▶ [Exercise prompt] Your task is to show every line in the listing below that includes "Collapse".

▶ [Data for the task]
☆ ☆ ☆
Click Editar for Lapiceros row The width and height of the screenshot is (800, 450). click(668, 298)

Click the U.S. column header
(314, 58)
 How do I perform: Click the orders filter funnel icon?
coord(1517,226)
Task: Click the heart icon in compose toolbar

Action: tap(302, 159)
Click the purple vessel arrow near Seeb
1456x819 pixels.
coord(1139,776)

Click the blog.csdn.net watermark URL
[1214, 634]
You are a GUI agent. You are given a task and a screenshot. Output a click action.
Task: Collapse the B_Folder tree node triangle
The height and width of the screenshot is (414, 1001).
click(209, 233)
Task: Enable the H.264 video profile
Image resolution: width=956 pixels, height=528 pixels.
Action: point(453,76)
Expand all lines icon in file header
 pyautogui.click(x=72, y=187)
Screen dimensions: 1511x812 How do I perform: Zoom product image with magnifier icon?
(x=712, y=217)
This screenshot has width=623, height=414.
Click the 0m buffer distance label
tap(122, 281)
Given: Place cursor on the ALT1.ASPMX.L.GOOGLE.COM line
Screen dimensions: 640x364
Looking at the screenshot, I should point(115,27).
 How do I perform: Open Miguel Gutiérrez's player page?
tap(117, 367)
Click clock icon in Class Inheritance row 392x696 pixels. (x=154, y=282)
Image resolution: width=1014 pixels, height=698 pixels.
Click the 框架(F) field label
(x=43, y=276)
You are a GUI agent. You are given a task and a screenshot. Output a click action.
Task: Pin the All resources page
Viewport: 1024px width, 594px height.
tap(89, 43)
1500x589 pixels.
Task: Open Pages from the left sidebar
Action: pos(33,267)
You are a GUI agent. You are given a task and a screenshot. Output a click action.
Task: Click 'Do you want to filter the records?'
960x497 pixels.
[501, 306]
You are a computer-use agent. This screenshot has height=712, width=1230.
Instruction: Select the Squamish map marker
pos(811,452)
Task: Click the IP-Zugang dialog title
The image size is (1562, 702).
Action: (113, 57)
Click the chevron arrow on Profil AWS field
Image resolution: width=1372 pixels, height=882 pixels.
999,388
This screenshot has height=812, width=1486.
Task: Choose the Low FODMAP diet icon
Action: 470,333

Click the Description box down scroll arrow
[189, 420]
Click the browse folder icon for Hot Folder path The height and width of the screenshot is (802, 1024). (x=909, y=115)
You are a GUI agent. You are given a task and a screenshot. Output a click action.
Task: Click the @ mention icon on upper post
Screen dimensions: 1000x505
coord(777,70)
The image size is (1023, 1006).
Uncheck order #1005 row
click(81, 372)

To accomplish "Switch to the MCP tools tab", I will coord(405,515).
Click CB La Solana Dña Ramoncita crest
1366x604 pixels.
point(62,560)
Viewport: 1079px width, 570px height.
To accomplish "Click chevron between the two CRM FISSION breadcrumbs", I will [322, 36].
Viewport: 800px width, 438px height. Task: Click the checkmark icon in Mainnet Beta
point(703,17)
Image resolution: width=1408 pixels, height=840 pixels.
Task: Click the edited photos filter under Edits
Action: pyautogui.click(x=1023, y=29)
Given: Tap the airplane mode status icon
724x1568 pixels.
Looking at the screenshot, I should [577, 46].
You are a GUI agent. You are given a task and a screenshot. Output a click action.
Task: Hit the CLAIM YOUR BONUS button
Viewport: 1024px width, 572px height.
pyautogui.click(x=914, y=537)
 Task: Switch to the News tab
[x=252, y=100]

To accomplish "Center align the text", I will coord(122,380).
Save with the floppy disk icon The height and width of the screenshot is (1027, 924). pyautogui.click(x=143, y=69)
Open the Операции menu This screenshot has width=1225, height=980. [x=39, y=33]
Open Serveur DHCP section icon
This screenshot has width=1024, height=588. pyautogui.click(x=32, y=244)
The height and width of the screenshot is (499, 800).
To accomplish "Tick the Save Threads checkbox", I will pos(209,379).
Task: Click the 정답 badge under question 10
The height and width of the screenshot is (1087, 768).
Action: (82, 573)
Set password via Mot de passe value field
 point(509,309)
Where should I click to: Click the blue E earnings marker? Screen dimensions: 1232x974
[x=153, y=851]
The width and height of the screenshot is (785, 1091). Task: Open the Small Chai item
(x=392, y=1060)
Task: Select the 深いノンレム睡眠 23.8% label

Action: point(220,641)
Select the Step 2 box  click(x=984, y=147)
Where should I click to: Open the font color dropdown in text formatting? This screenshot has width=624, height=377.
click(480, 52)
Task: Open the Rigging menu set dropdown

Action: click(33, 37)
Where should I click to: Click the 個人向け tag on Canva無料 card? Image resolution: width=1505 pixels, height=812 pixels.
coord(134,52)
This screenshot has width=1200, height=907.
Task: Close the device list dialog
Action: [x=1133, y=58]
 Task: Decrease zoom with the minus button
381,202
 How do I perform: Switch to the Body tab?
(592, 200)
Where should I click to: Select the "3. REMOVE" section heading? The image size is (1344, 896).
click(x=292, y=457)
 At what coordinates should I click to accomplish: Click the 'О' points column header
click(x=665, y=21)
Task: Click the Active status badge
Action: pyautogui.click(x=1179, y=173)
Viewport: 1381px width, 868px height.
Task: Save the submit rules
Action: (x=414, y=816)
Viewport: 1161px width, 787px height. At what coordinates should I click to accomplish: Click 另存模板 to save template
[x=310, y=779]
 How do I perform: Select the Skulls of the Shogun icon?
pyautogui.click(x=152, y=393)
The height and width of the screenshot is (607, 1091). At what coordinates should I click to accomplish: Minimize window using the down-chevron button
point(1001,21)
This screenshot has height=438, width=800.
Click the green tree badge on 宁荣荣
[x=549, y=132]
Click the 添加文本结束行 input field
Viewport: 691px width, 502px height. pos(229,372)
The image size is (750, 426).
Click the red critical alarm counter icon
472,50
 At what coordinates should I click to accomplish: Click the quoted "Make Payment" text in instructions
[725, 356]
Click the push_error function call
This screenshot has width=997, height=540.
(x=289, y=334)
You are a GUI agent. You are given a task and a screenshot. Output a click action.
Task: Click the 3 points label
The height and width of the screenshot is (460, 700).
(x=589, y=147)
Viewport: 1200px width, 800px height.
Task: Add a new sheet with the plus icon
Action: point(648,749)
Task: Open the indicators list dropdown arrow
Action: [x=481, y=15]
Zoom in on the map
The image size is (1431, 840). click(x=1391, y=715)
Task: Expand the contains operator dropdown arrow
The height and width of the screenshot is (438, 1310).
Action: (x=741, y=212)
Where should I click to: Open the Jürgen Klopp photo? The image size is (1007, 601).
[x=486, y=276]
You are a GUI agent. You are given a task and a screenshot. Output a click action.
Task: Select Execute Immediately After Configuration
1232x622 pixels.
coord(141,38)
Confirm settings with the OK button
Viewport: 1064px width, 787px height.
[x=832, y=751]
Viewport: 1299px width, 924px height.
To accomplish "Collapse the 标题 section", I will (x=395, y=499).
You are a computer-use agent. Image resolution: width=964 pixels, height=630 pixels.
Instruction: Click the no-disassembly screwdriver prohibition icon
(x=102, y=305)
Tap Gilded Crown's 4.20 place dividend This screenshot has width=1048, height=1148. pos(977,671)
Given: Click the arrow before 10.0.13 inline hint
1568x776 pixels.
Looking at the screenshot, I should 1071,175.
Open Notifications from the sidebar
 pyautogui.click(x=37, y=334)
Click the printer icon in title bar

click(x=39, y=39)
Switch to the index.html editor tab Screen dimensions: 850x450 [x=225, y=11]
☆ ☆ ☆
▶ [Response below]
Task: Collapse the B_Folder tree node triangle
To accomplish "Collapse the 标题 section", I will (x=395, y=499).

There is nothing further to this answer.